I stacked it much as recommended, a base of chopped twigs then a mix of vegetable peelings and fruit skins, grass clippings, mown leaves, torn cardboard and using chopped honeysuckle stems, raspberry canes and thick-stemmed hedge cuttings to provide air spaces. I did not use the official woodchips.
I filled the hot water bottle, buried it half-way down in the middle and waited.
It took a couple of days to warm up to 20 degrees but was clearly simmering nicely. It then steadily worked its way up over another 4 days to a maximum of 40 degrees lid temperature at which point the interior reached 50 degrees, opening the lid let out a very satisfying cloud of warm steam.

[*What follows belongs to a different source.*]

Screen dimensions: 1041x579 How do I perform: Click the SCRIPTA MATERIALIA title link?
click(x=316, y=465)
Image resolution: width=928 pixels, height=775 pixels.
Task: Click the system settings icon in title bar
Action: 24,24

As a living being I felt it needed a name, so christened it Uriah.
As the contents shrunk I progressively added more content of a similar composition, although the proportion of leaves was higher (50% of mowings) so I was concerned that the temperature would be much lower. Each time Uriah initially cooled by 10-20 degrees, but that was only to be expected as the new content was cold (about 5 degrees) so it needed time to warm up and be colonised by the composting bacteria.
In both top-ups the interior temperature reached over 40 degrees within a day or two. It is currently frosty -4 degrees outside and the lid temperature is 30 while the interior is 39 and rising. All very satisfying, especially as it is the coldest time of the year.